Parker z USA, Iola T. Nikitczenko i Aleksander Wołczkow z ZSSR oraz Henri
Donnedieu de Vabres i Robert Falco z Francji. Okna sali rozpraw były, ze
względów bezpieczeństwa szczelnie zasłonięte grubymi kotarami, a całość
rozświetlały silne reflektory ekip filmowych. Rozpoczął się pierwszy w historii
świata proces przywódców państwa, które zgotowało śmierć milionom.. 250
dziennikarzy miało relacjonować światu przebieg rozprawy, powoli
odsłaniającej funkcjonowanie machiny śmierci. Wyroki sądu były następujące:
na śmierć przez powieszenie skazano12 oskarżonych m.in.: Hermana Göringa,
Joachima von Ribbentropa, Wilhelma Keitla, Ernsta Kaltenbrunchera, Alfreda
Jodla, Fritza Sauckela, Arthura Seyss-Inquarta, Hansa Franka i Martina
Bermana, dożywocie dostali: Walther Funk, Erich Reader i Rudolf Hess (do
którego osoby będziemy w naszym piśmie jeszcze nieraz wracać ponieważ jego
życie jak i śmierć jest spowite ogromną tajemnicą), a czterech innych na kary
więzienia (20-30 lat). Ponadto odbyło się w Norymberdze jeszcze dwanaście
procesów w których oskarżonymi byli wyżsi oficerowie, funkcjonariusze
państwowi i przemysłowcy. Stenogramy z sal rozpraw liczą ponad pięć
milionów stron.
Sam proces po dziś dzień wywołuje wiele kontrowersji. Zdania
podzielone są na przykład co do składu sędziowskiego. Obecność Rosjan w
charakterze sędziów na tym procesie była rzeczą (trzeba przyznać) dość
kontrowersyjną. Przecież ZSSR to do 1941 roku sojusznik Hitlera. Poza tym
data 17 września czy traktat Ribentrop - Mołotow lub sam protokół rozbiorowy
z Brześcia nad Bugiem mówią same za siebie. Ale to można powiedzieć
nieporozumienie miało podłoże jak najzupełniej polityczne i związane było z
konferencjami w Teheranie i Jałcie. Powstały w ich wyniku nowy ład jałtańsko -
poczdamski był warunkiem pokojowego współistnienia dwóch potęg: Stanów
Zjednoczonych i Związku Radzieckiego. Rzeczą ważną jest również z
pewnością fakt, że podczas procesu popełniono wiele uchybień, które
zdecydowanie nie powinny tu mieć miejsca. Jedno z nich, które z całą
pewnością nie może być tak nazywane jest zręczne ominięcie bardzo
niewygodnej dla zwycięzców kwestii jaką była sowiecka napaść na Polskę i
Finlandię w 1939 roku, a także popełnione przez Sowietów zbrodnie przeciwko
ludzkości np.: wymordowanie polskich oficerów w Katyniu.

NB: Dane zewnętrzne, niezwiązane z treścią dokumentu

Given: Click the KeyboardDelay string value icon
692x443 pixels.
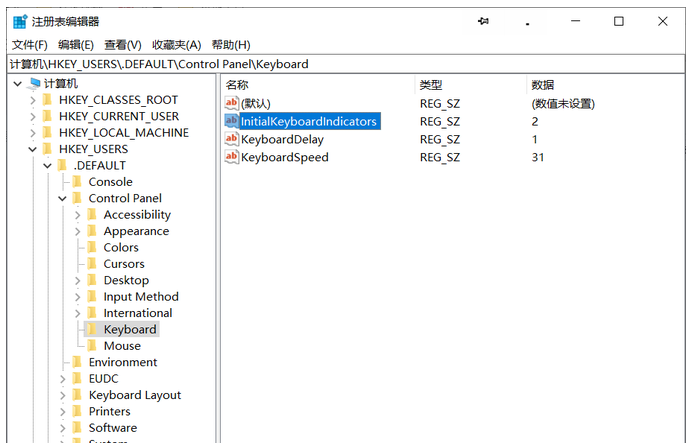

Ten rok w Norymberdze miał zwrócić społeczeństwu powojennemu
poczucie sprawiedliwości. Ludzie byli wyniszczeni wojną, pozbawieni domów i
często najbliższych rodzin, z jednej strony mogli oni czuć, że sprawiedliwość
mimo wszystko istnieje, ale z drugiej jak można usprawiedliwić obecność
radzieckich sędziów i pominięcie podczas procesu tzw. sprawy polskiej.